# Makemusic Joins Peaksware Brands



## Reegs (Aug 15, 2014)

Came across this today:

http://www.makemusic.com/documents/2014/08/makemusic-joins-peaksware-press-release.pdf (http://www.makemusic.com/documents/2014 ... elease.pdf)

It would appear that there are some leadership changes in store for the company.


----------



## rgames (Aug 15, 2014)

Interesting. And odd...???


----------



## Nick Batzdorf (Aug 15, 2014)

Bobby Owsinksi - a very sharp guy who writes an excellent blog (http://bobbyowsinski.blogspot.com) - made the point that creative companies are way too small to be public. The market is simply too small.

I think his analysis is absolutely right on.


----------



## Peter Alexander (Aug 20, 2014)

Nick Batzdorf @ Fri Aug 15 said:


> Bobby Owsinksi - a very sharp guy who writes an excellent blog (http://bobbyowsinski.blogspot.com) - made the point that creative companies are way too small to be public. The market is simply too small.
> 
> I think his analysis is absolutely right on.



Not really. All successful entrepreneurs are mavericks in their own way. In music however, entrepreneurs opt not to think in a business manner that will give them long range benefits. Part of that is the conscious choice to not think of themselves as entrepreneurs.

Music, like everything else, responds to market forces. Rare are the companies who want to look beyond industry pubs to see what other marketing literature is available to help them spot trends to see where the market is going and proceed accordingly.


----------



## jsaras (Aug 26, 2014)

"Current MakeMusic CEO, Karen VanDerBosch and the rest of her executive team will assist with the transition". 
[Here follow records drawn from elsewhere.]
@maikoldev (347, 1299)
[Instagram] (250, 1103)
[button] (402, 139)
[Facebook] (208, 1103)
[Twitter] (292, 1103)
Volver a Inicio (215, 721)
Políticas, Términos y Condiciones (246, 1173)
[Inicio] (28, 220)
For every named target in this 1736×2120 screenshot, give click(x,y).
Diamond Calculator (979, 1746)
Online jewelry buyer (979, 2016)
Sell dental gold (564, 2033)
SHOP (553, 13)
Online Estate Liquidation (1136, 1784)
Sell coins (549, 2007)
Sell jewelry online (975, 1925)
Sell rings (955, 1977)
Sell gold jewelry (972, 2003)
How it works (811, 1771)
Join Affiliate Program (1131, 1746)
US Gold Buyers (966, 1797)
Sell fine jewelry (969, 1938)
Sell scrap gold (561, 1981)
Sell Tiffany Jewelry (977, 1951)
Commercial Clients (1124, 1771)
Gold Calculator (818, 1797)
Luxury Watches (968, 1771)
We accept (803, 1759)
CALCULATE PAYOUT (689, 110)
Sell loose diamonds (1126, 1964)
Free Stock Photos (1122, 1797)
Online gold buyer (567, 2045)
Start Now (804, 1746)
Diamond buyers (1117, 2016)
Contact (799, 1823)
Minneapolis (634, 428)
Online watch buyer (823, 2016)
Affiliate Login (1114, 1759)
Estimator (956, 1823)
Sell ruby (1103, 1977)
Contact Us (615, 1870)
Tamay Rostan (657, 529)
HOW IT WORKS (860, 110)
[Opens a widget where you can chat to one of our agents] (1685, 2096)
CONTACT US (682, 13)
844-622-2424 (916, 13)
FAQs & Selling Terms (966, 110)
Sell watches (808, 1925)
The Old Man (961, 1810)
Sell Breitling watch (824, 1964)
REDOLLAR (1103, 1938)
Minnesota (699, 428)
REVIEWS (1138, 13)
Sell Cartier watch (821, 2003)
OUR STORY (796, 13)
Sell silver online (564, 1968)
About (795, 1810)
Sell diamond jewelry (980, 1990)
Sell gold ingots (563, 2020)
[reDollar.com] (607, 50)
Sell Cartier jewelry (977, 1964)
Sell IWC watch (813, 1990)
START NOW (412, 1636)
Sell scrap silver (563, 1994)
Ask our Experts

Sounds like they'll be emptying their lockers soon and be escorted off the property. Yet another notation program going the way of Sibelius.


----------



## nikolas (Aug 31, 2014)

It's not as dire as the Sibelius case and the suck of Daniel... But it does seem awfully odd!


----------



## jamwerks (Aug 31, 2014)

Sad to hear. It must be a difficult market to make money in.


----------